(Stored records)
=-=-=
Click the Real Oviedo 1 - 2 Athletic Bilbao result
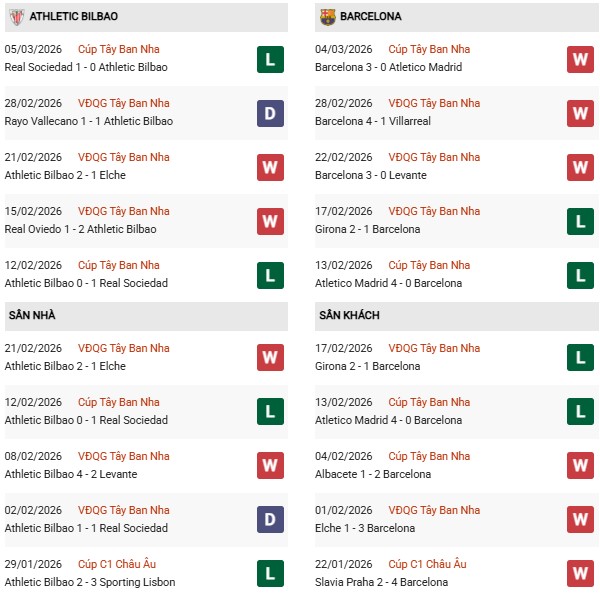The width and height of the screenshot is (600, 596). click(86, 229)
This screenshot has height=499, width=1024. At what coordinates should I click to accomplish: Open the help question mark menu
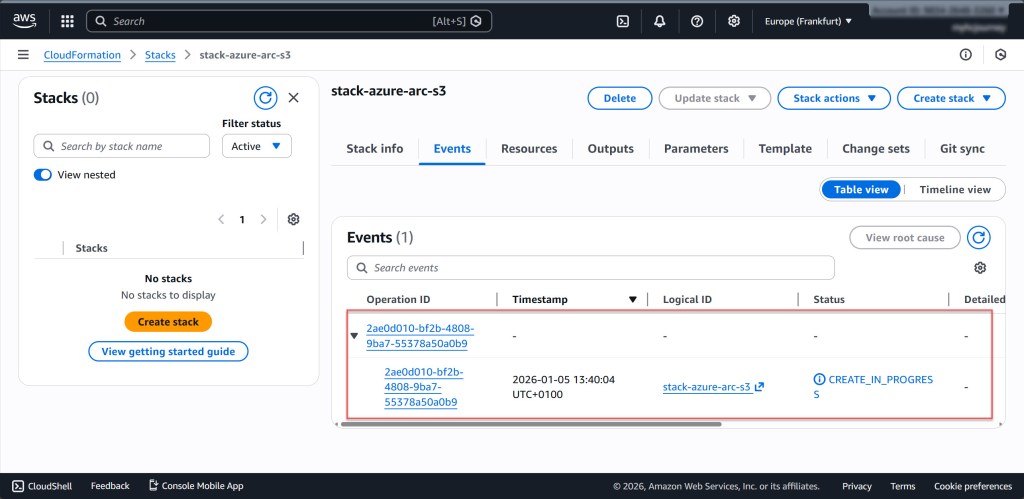697,21
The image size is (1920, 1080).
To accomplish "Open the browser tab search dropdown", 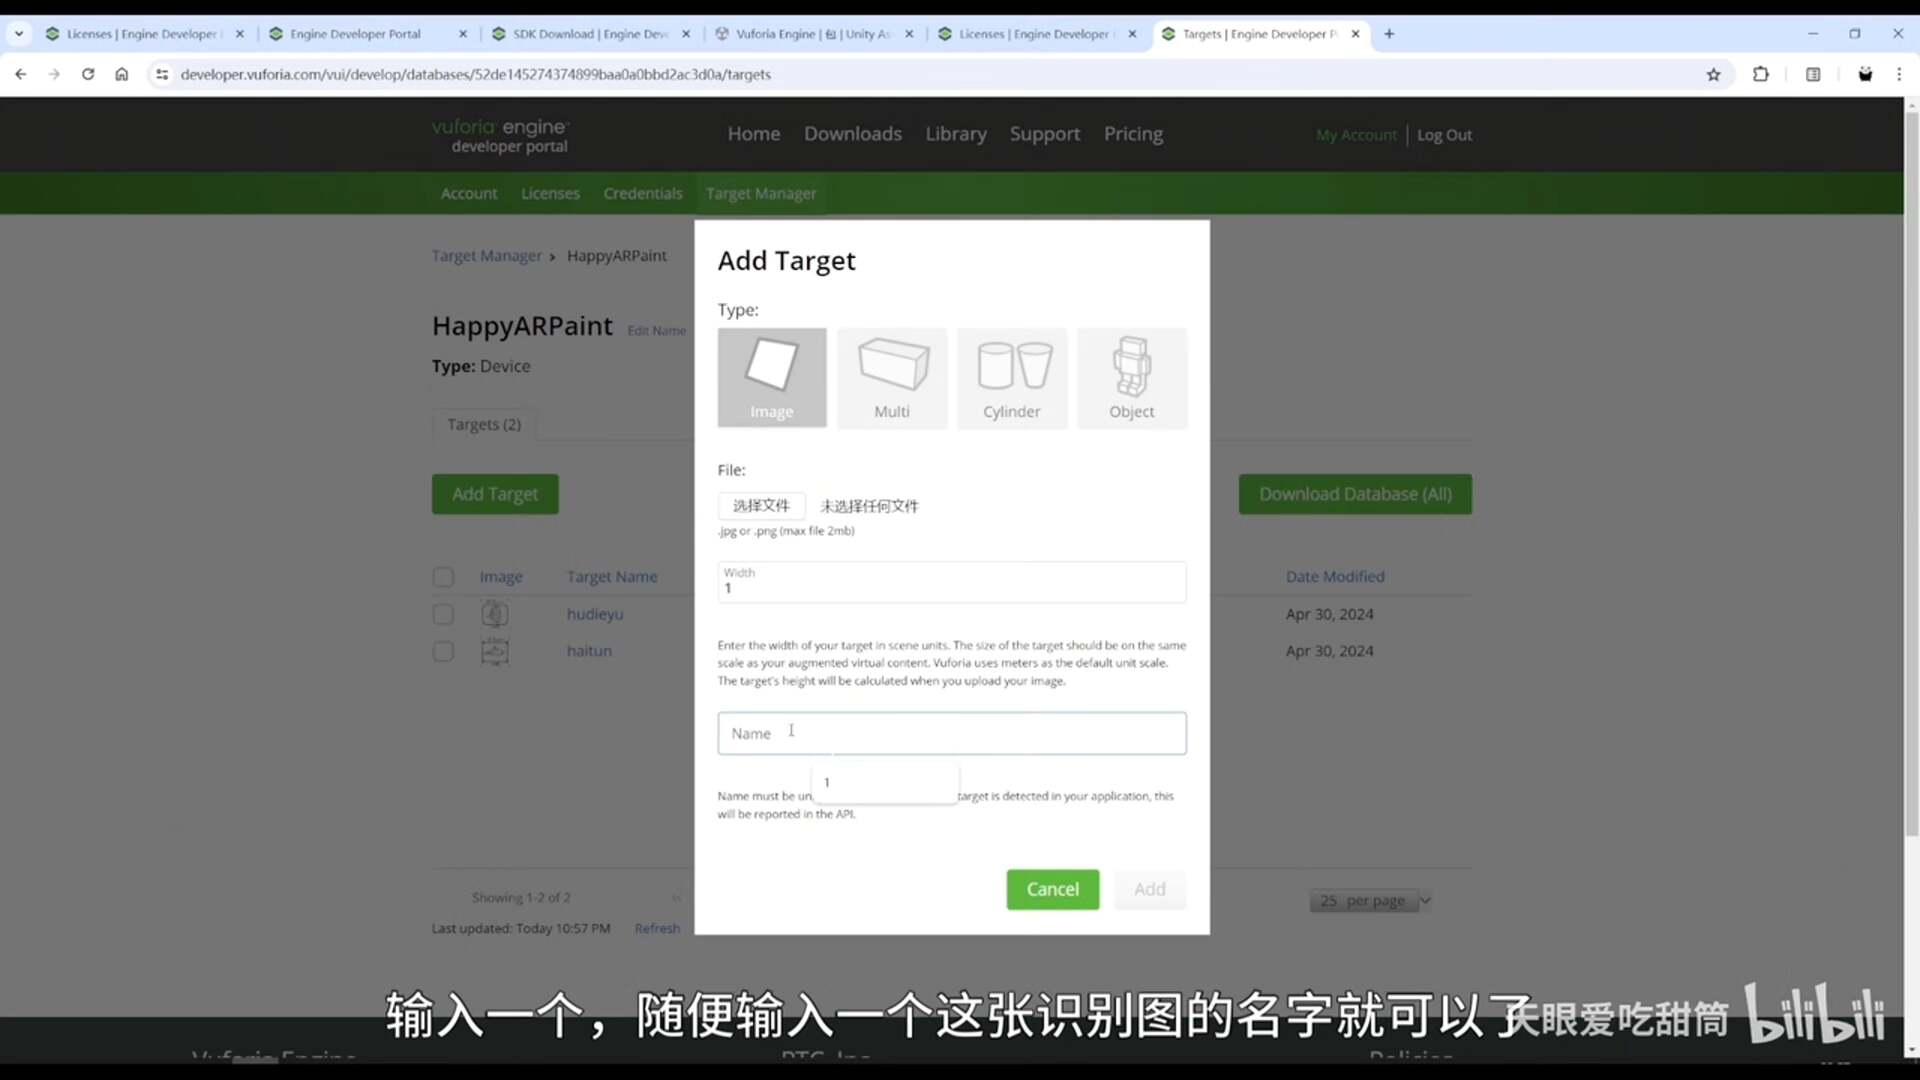I will pyautogui.click(x=18, y=34).
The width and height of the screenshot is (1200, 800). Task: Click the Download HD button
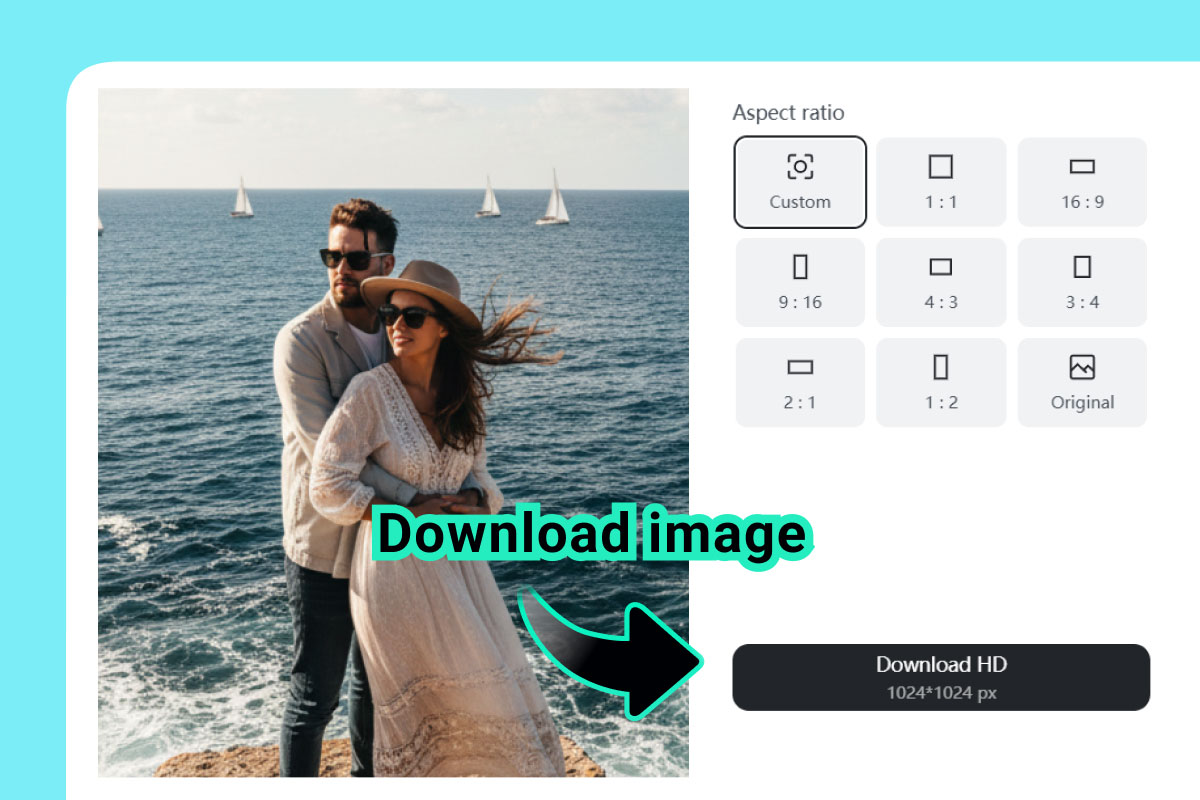tap(940, 677)
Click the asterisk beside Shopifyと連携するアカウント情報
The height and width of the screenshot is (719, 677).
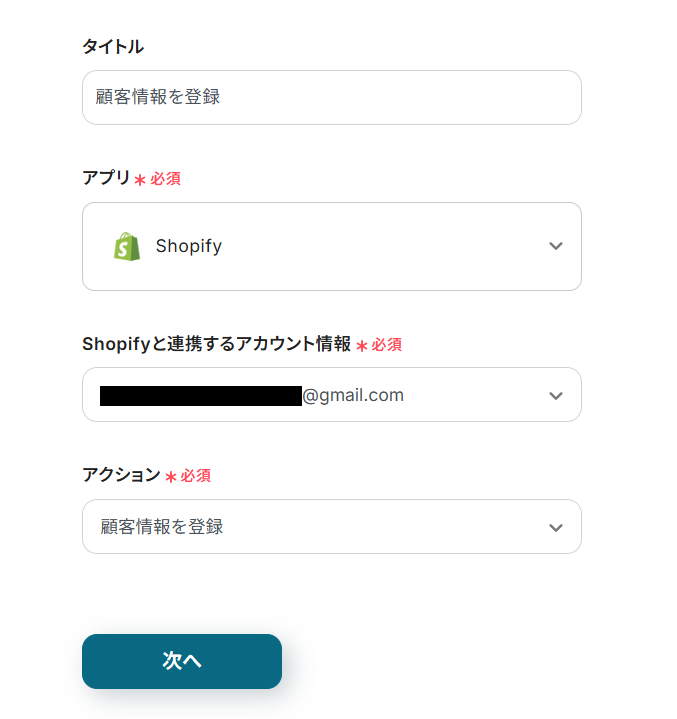point(362,346)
=-=-=
**REQUIRED WORK**: Do not copy pictures. Restate exactly the lines from the one containing "The width and height of the screenshot is (1200, 800)." through the last line of the records.

**EXPECTED ANSWER**:
The width and height of the screenshot is (1200, 800). Task: Click the Download HD button
tap(940, 677)
Click the asterisk beside Shopifyと連携するアカウント情報
The height and width of the screenshot is (719, 677).
point(362,346)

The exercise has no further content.